• [Collected data]:
□ □ □ □ □

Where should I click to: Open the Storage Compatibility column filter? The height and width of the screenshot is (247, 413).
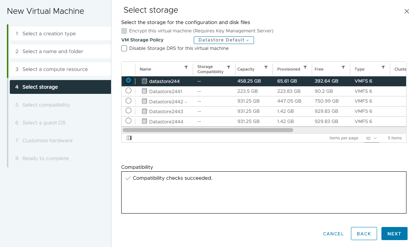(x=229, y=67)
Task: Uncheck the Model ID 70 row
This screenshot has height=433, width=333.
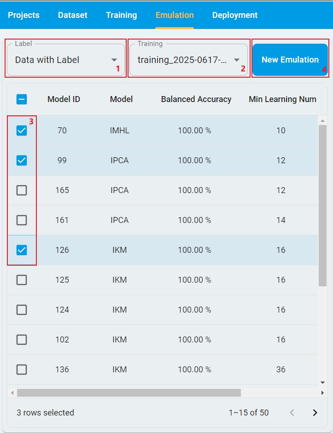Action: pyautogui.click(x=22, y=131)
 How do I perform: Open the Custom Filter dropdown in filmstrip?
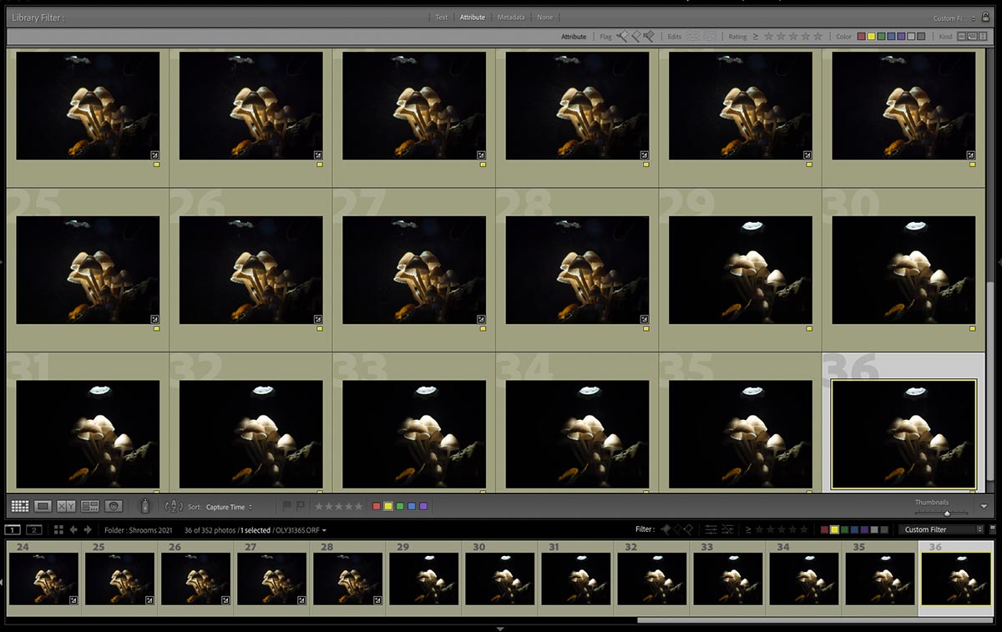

□ □ □ □ □

• [GOAL OF THE EXERCISE]: The answer must match the entries above line for line, with the pictures dropped.

• [RESPONSE BELOW]:
Where should I click to: Open the Storage Compatibility column filter? The height and width of the screenshot is (247, 413).
(x=229, y=67)
Task: Uncheck the Model ID 70 row
This screenshot has height=433, width=333.
Action: pyautogui.click(x=22, y=131)
 How do I perform: Open the Custom Filter dropdown in filmstrip?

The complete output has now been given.